Cuando escucho decir que México se democratizó en 2018 se me subleva la memoria. El despertar social en nuestro país comenzó hace más de 50 años, a partir del movimiento estudiantil de 1968, y la transición democrática arrancó en 1977 con la reforma política de López Portillo y Reyes Heroles, que detonó un proceso reformador cuyo producto emblemático fue el Instituto Federal/Nacional Electoral (supongo que los sociólogos darán más importancia a lo primero y los politólogos a lo segundo). Si el recorrido acabó en 1997 -primera mayoría opositora en el Congreso- o en 2000 -primera alternancia- o si como algunos creemos no ha concluido es otra historia. Lo cierto es que el camino ha sido largo y que muchos mexicanos han contribuido a desbrozarlo.

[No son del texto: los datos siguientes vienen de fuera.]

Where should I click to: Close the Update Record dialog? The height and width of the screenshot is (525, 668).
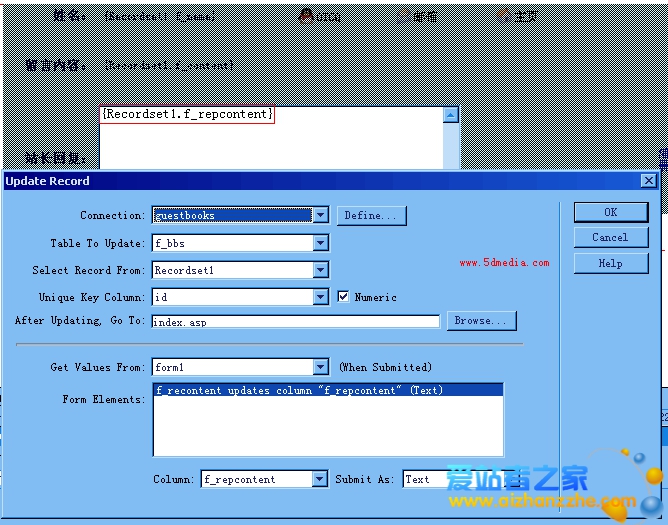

Si erigiéramos un muro de honor de la transición tendríamos que poner ahí a los jóvenes del 68, a los sindicalistas que combatieron el charrismo, a los periodistas e intelectuales que publicaron las primeras críticas al presidente de la República y su partido hegemónico. También a las organizaciones de la sociedad civil que contribuyeron a constituir una ciudadanía informada y participativa. Y más allá de ideologías -la brecha de la democratización en México se abrió a diestra y siniestra, a machetazos de libertad- deberíamos incluir a la oposición política: el Partido Acción Nacional bregó en el siglo pasado por la democracia contra viento presidencialista y marea priista, como lo hicieron las izquierdas que convergieron en el Partido de la Revolución Democrática. Hubo muchos personajes valiosos lo mismo entre los “místicos del voto”, como llamaba Ruiz Cortines a los panistas, que entre los “peces” y demás precursores del Frente Democrático Nacional (además, por qué no decirlo, hubo quienes desde dentro del sistema apoyaron el cambio).

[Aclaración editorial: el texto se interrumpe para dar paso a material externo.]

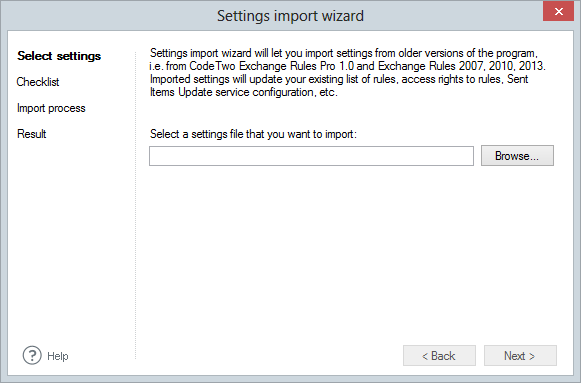Click 'Exchange Rules 2007, 2010, 2013' text
The height and width of the screenshot is (383, 581).
point(461,66)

Recordé todo esto hace unos días, durante la presentación del nuevo libro de Cuauhtémoc Cárdenas, quien tendría que estar en un lugar prominente de ese muro (para verlo hay que abanicar el humo que deja la pirotecnia que celebra la democracia mexicana como si hubiese irrumpido súbitamente hace cuatro años). Después de leer el texto de Cárdenas (Por una democracia progresista, Debate, 2022), que tuve el privilegio de presentar en la Universidad de Monterrey, llegué a la conclusión de que detrás de cada una de sus reivindicaciones de la Revolución están las razones y la convicción de un hombre lúcido y congruente. Concluí también, tras cotejar sus dichos y sus hechos, que con El Ingeniero -con esas mayúsculas que llegan a la prosodia- se puede coincidir o discrepar, pero sin él no se puede explicar la transición mexicana. Y es que su papel histórico como uno de sus principales artífices es insoslayable.
Vayan estas líneas en aras de la perspectiva. Para los jóvenes, como dicen por ahí. Para que no permitamos la demolición del INE, baluarte institucional de nuestra aún precaria democracia. Para entender que tenemos que enmendar, no destruir. Para rechazar el absurdo de la generación espontánea. Digámoslo sin ambages: nuestra democratización viene de lejos; lo que se inició en 2018 fue la sublimación de una restauración autoritaria emprendida en 2012, un paréntesis que va a cumplir doce años y que debemos cerrar para retomar nuestra democratización.